Key diagnostic factors

common

positive Ortolani test

Used in infants <6 months of age, although the test begins to lose its sensitivity and usefulness around 3-6 months of age due to increased musculature.[17]

The hip is flexed to 90° and abducted, with the examiner's fingers placed laterally over the greater trochanter of the hip joint. The examiner then uses anterior pressure over the trochanter in an attempt to identify a dislocated hip that is relocatable.

Should refer to a pediatric orthopedist if frank instability is appreciated.

Care needed not to interpret a "click" of hip or knee as a sign of instability.

positive Barlow test

Used in infants <6 months of age, although the test begins to lose its sensitivity and usefulness around 3-6 months of age due to increased musculature.[17]

The hip is flexed to 90° and adducted, the examiner's hand is placed on the knee, and posterior pressure is placed through the hip in an attempt to identify dislocatable hips.

Should refer to a pediatric orthopedist if frank instability is appreciated.

Care needed not to interpret a "click" of hip or knee as a sign of instability.

limited hip abduction

An assessment of abduction at the hip becomes the most important screening method in infants around 3 months of age.[17]

Other diagnostic factors

uncommon

abnormal positioning of the leg or delayed crawling/walking

In older infants and young children, these may be presenting symptoms reported by the parents.

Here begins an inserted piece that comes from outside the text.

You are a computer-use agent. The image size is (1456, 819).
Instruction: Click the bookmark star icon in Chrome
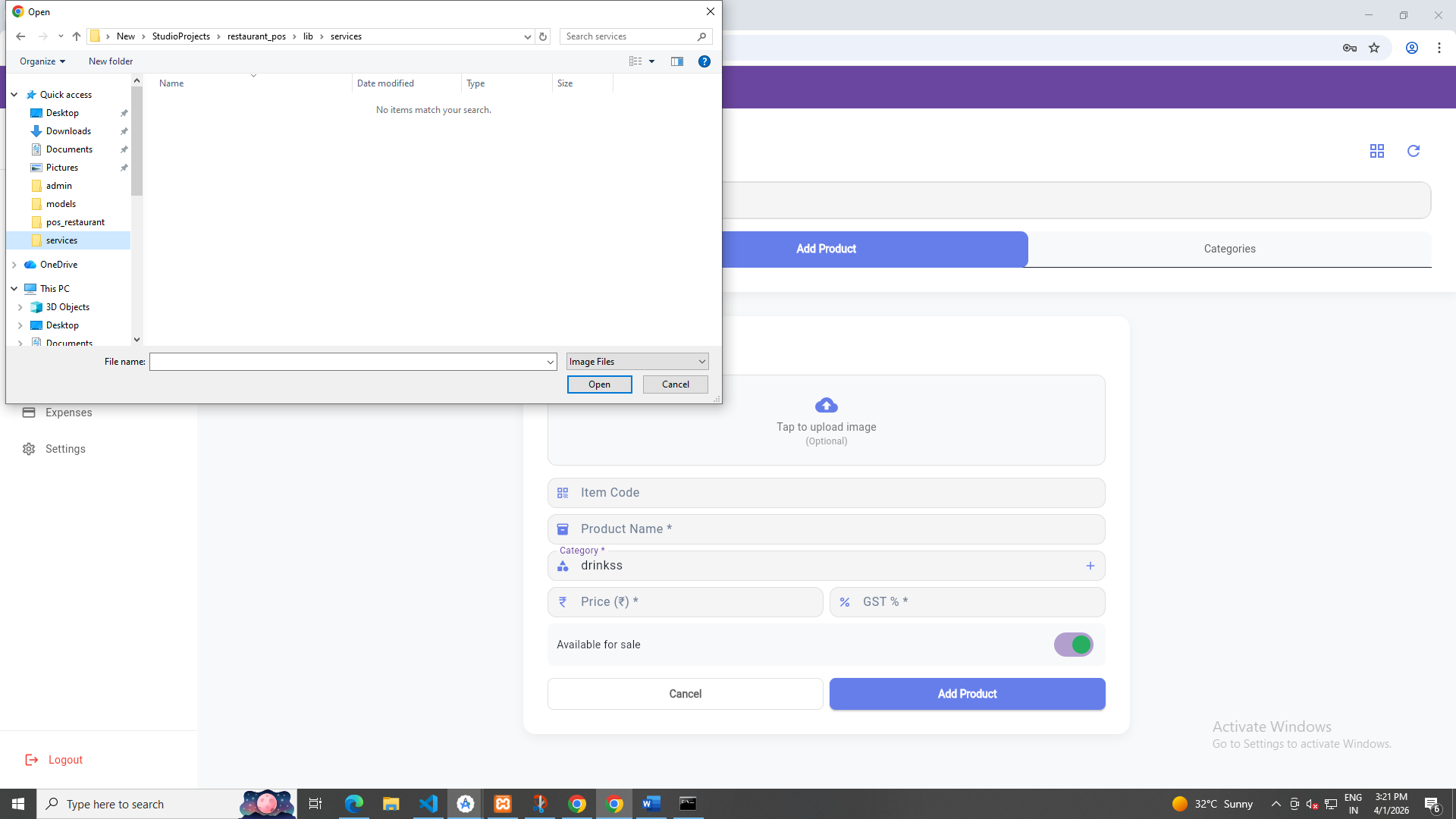[1373, 48]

toe-walking (especially unilateral)

Developmental dysplasia of the hip (DDH) should be considered in infants and young children who toe-walk (especially unilateral toe-walkers, indicating potential shortening on the affected side), even though most cases will not be caused by DDH.

Risk factors

strong

female sex

Although most female babies do not have developmental dysplasia of the hip (DDH), most cases do occur in girls (ratio of girls to boys is 4:1).[5][9]​​

positive family history

Most population-based studies show that a family history of DDH is a stronger risk factor than breech positioning (relative risk ranges: 3.4 to 24.9).[5]

breech presentation

Breech infants have a significantly higher rate of DDH than those not born in this position.[5][10]​ The relative risk for breech babies ranges from 1.3 to 11.1 in population-based studies. Studies have not examined the duration of breech positioning in utero when evaluating the risk of DDH.

weak

postural deformity

Congenital muscular torticollis and postural foot deformities have been associated with DDH, but studies suggest the association may be less pronounced than initially believed.[11]

restricted intrauterine space

Few population-based studies have examined restricted uterine space as a consequence of first pregnancy, oligohydramnios, macrosomia, or multiple gestation in a rigorous way, either individually or collectively. Some studies have demonstrated a slightly increased risk of DDH whereas others have found no difference compared with control groups.[12][13][14][15][16]

incorrect lower-extremity swaddling

Swaddling that maintains the hips in an extended and adducted position has been associated with DDH. Safe swaddling techniques can lessen this risk.[17]